## WHAT IS NEEDED
Repeat only the lines below from the one that contains "Where should I click to: Click" through the final line, exactly. Omit pictures.

▬▬▬

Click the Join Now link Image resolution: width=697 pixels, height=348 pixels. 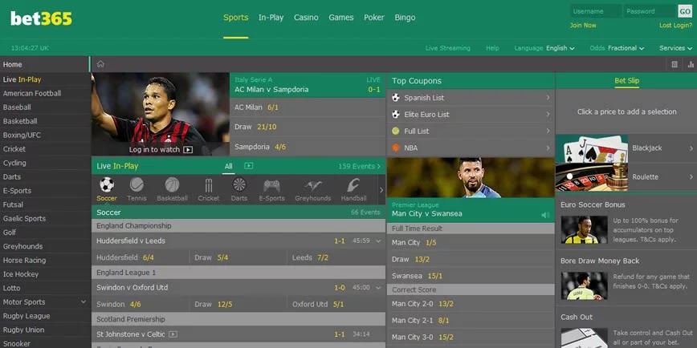tap(583, 26)
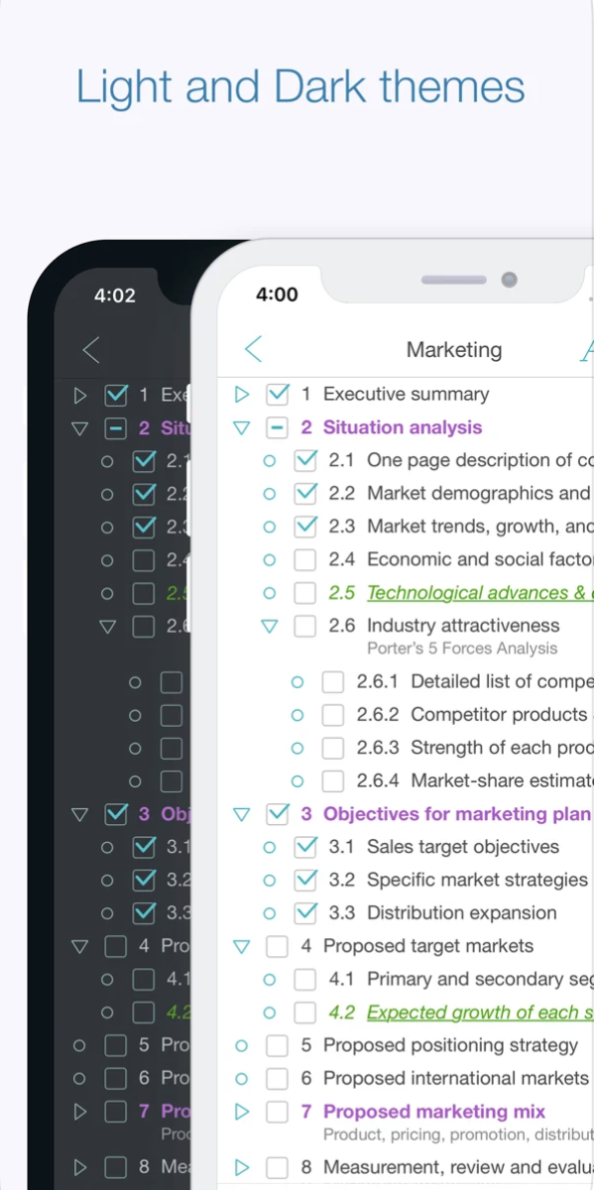Click bullet circle next to 4.1 Primary and secondary
The image size is (597, 1190).
coord(269,980)
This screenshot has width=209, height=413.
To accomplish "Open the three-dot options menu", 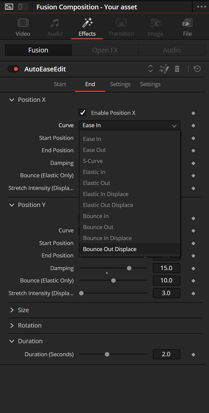I will 202,7.
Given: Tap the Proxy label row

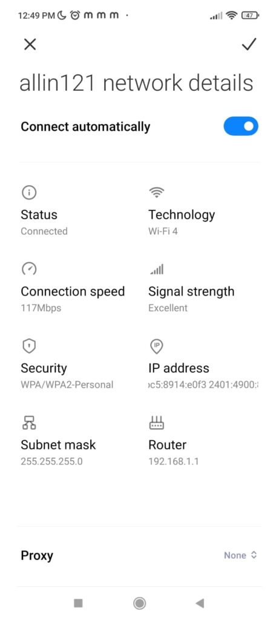Looking at the screenshot, I should 139,556.
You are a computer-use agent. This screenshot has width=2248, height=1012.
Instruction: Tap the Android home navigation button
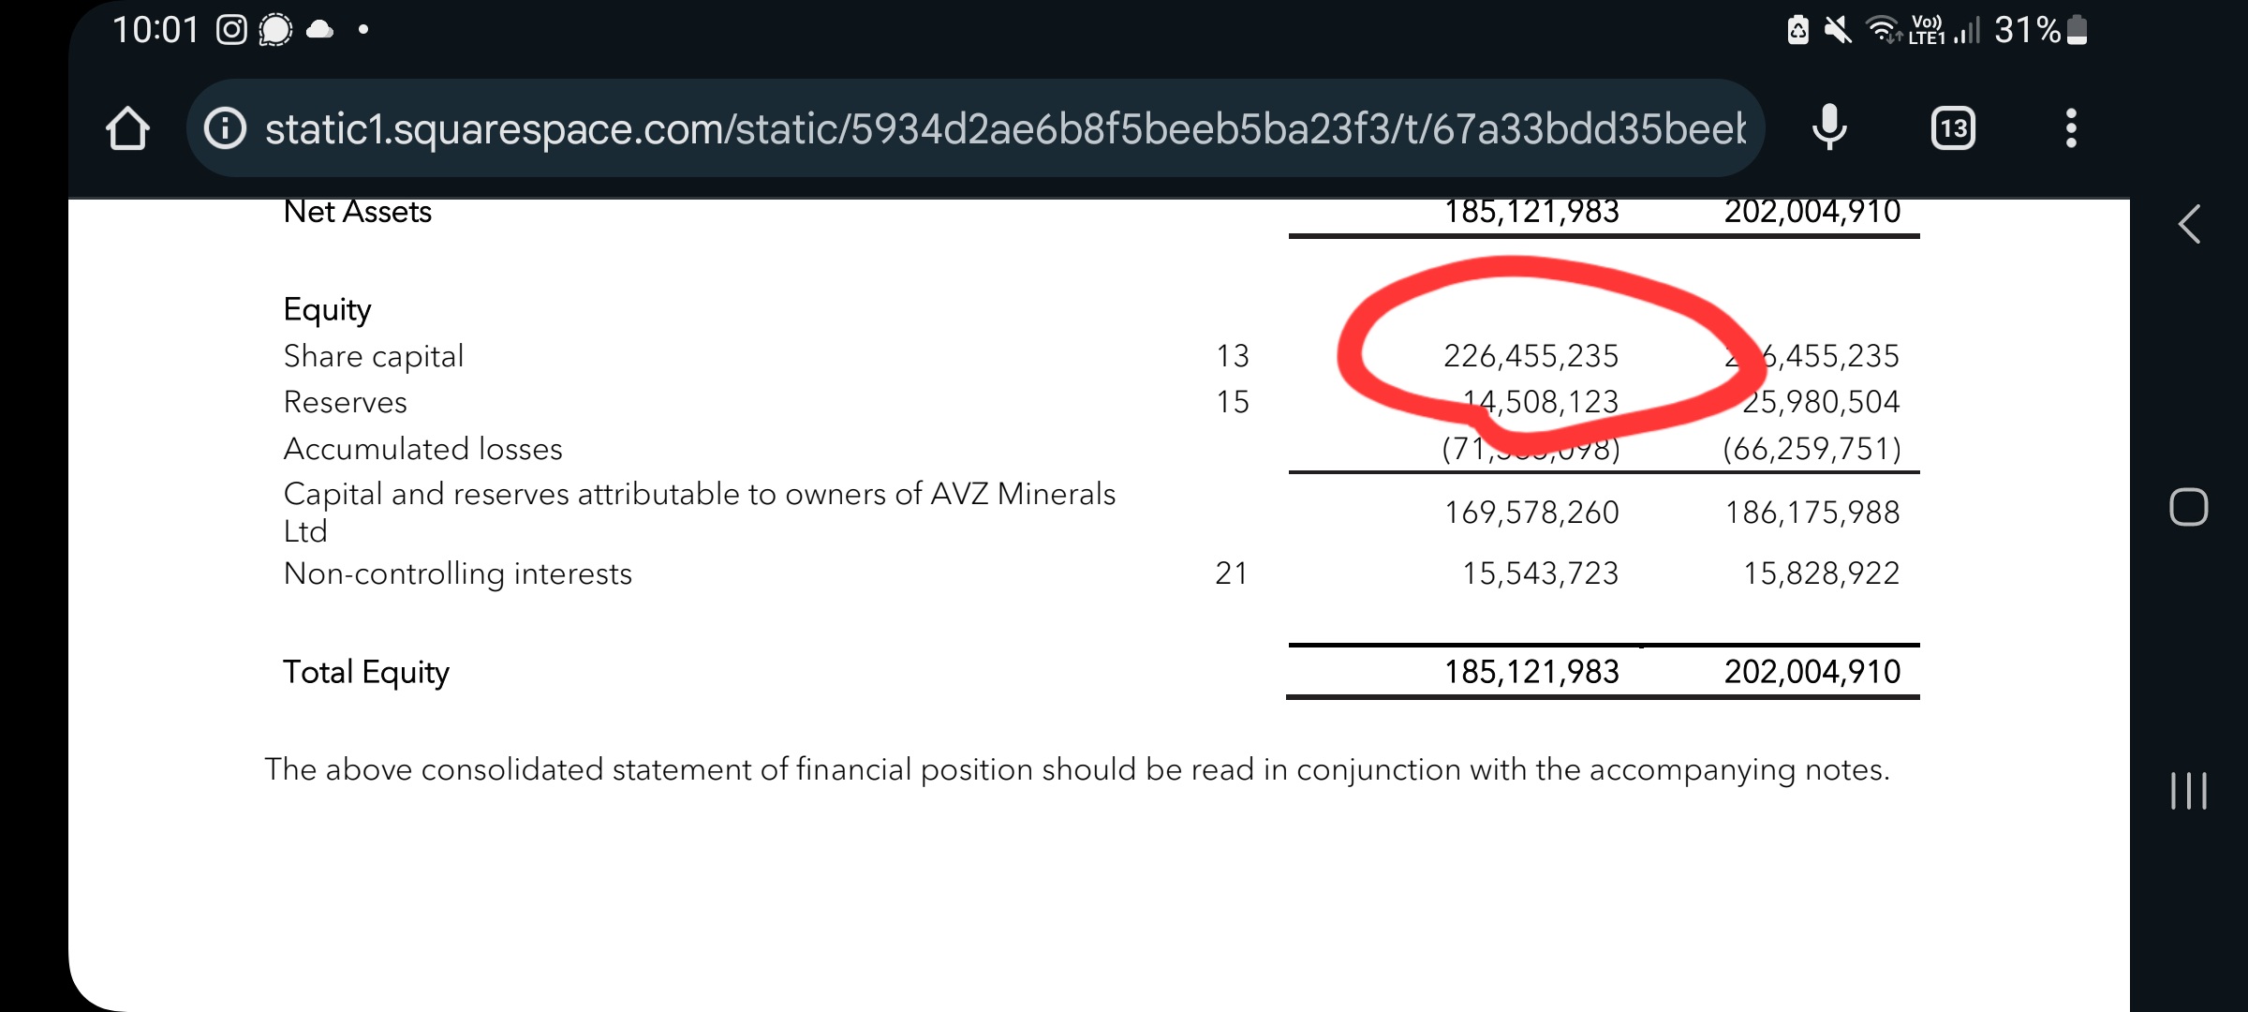click(2189, 507)
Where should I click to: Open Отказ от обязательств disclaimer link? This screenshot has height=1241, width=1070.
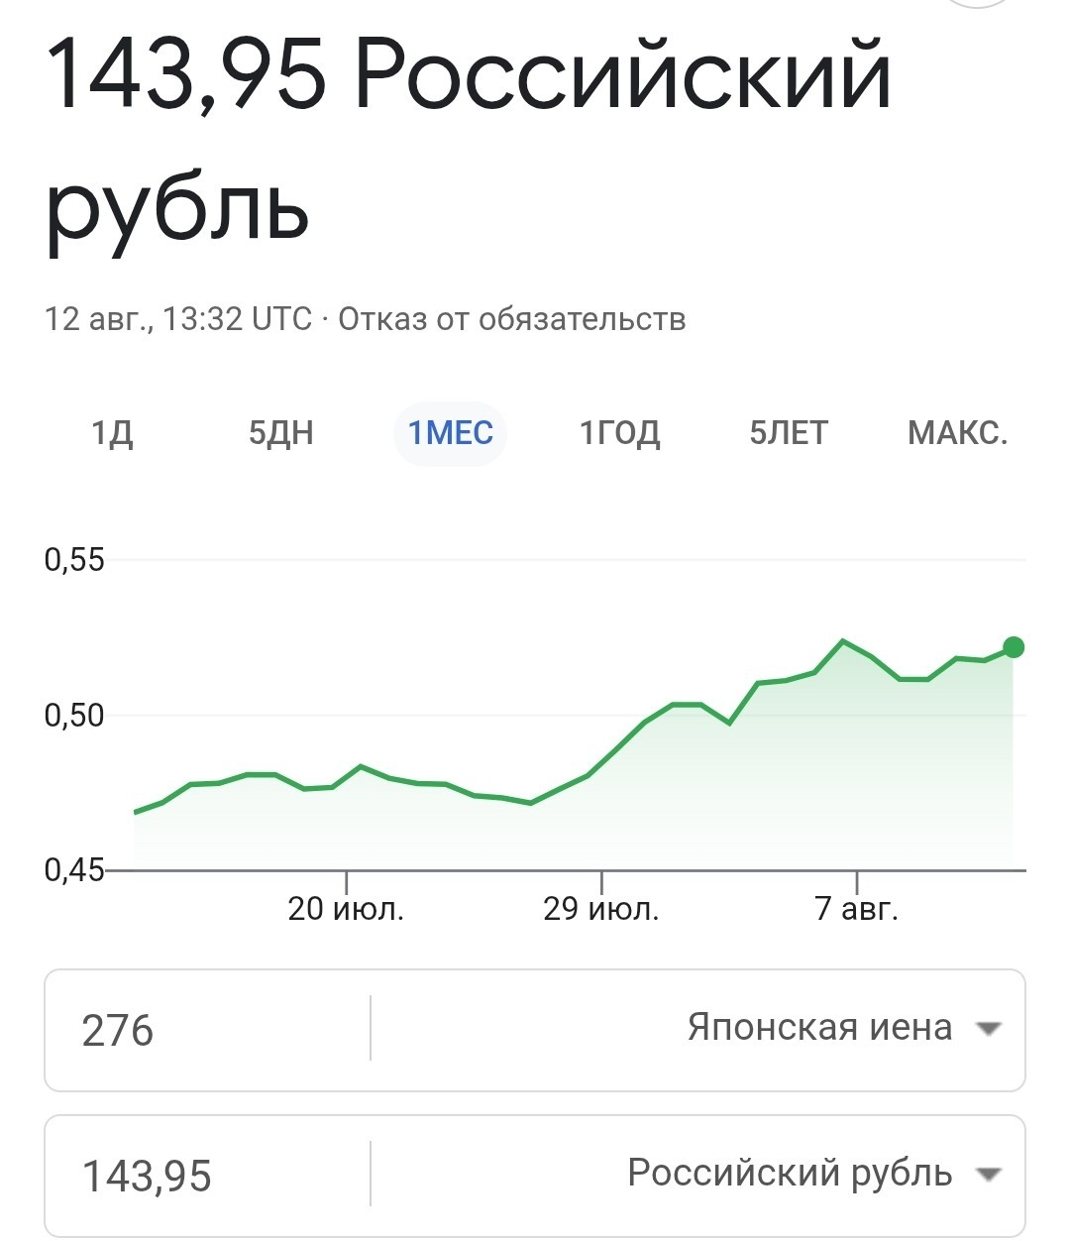pos(512,319)
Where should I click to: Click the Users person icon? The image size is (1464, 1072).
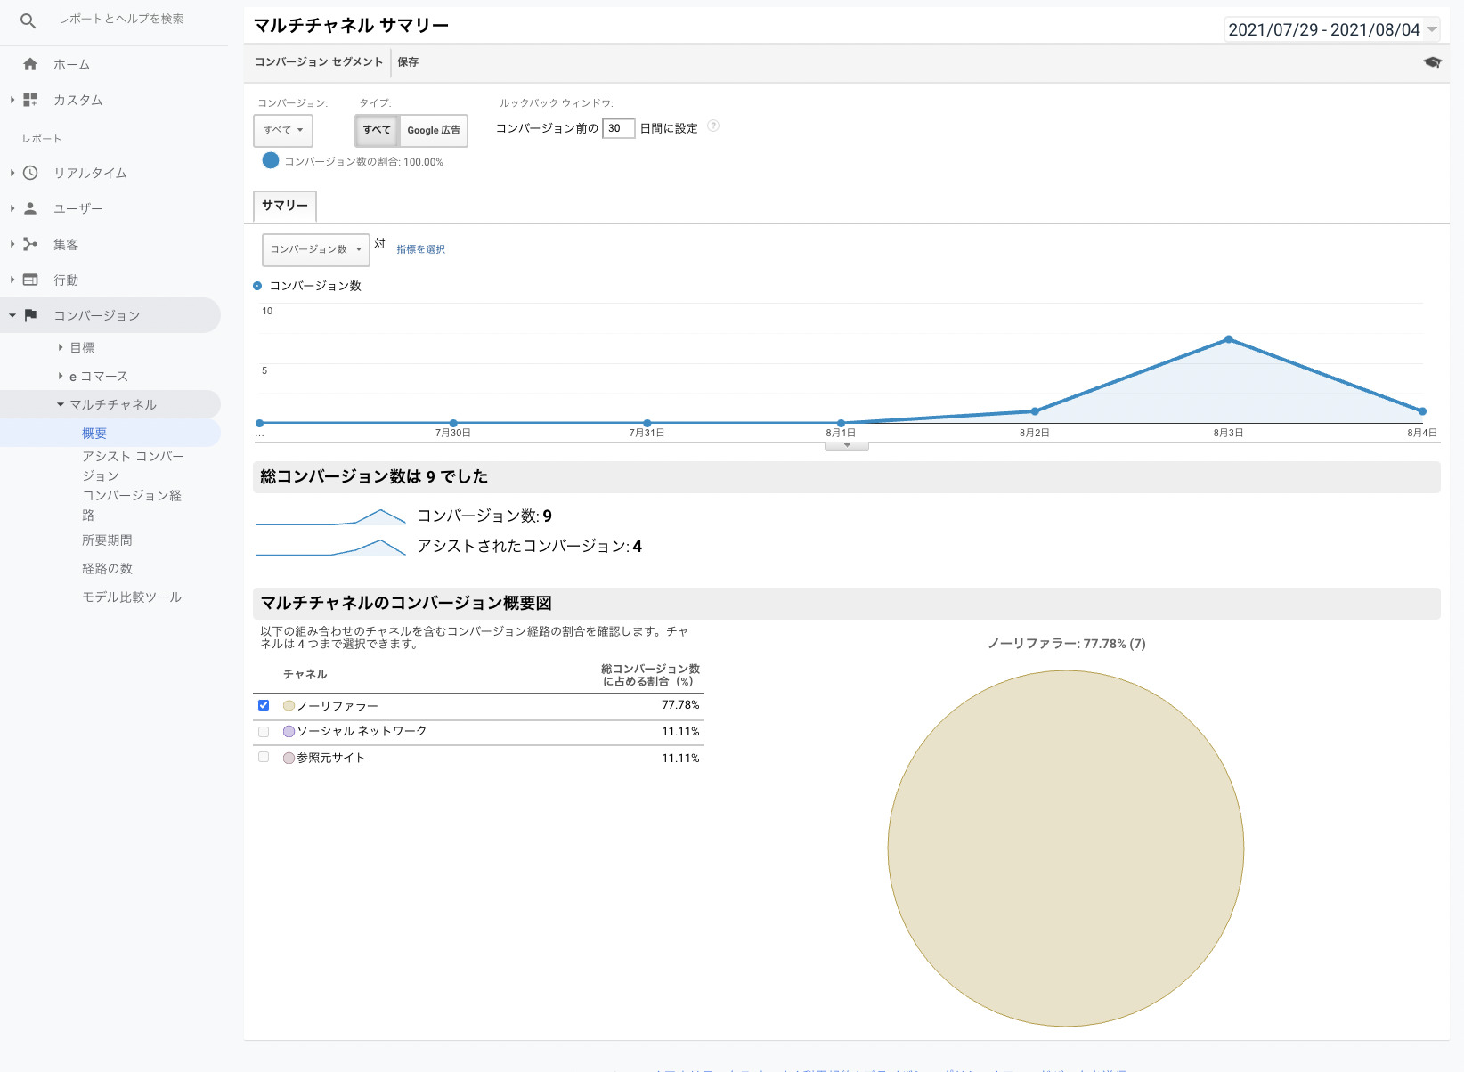[30, 208]
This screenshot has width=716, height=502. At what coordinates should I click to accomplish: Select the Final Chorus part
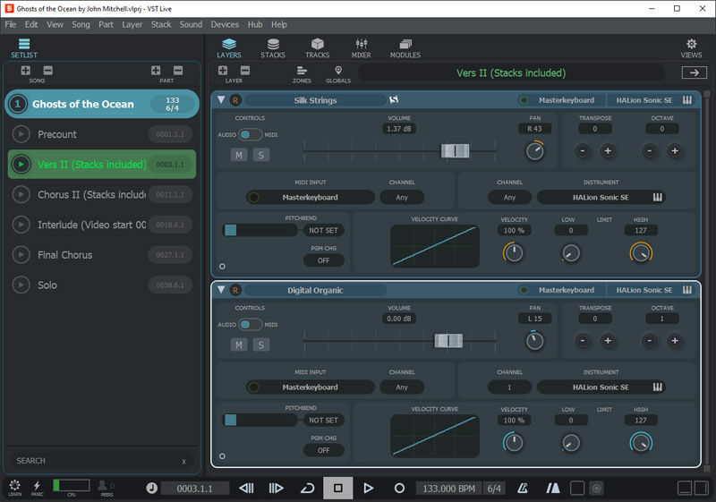click(64, 255)
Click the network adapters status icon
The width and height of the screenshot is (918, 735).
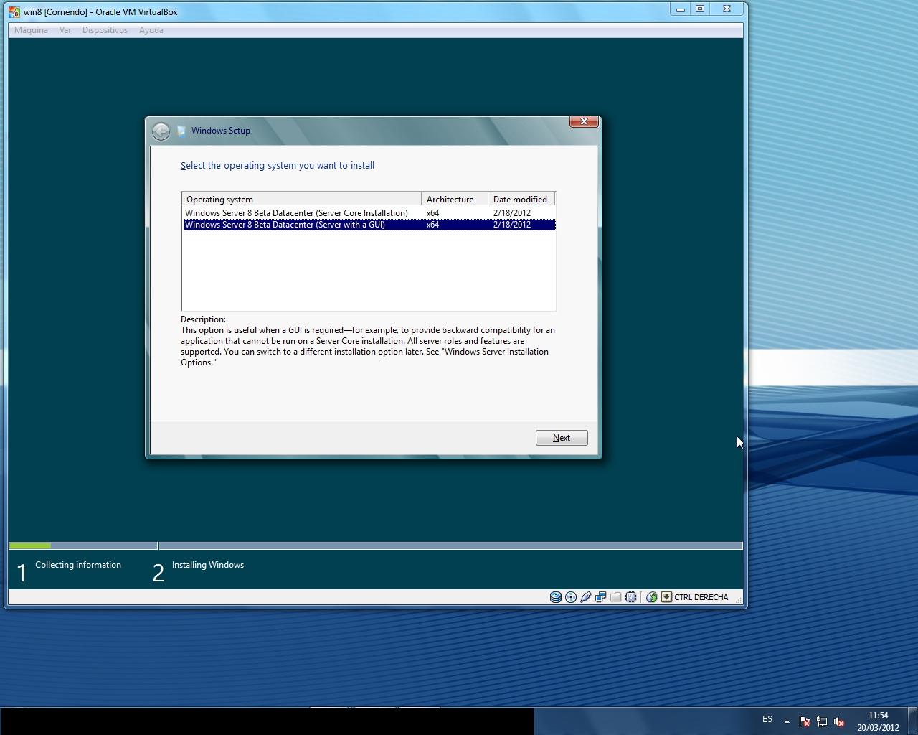point(601,597)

▬▬▬

## WRITTEN RESPONSE
Where should I click to: Click the Users person icon? The image size is (1464, 1072).
[30, 208]
This screenshot has width=716, height=502. At what coordinates should I click to accomplish: Select the Final Chorus part
click(64, 255)
Click the network adapters status icon
The width and height of the screenshot is (918, 735).
point(601,597)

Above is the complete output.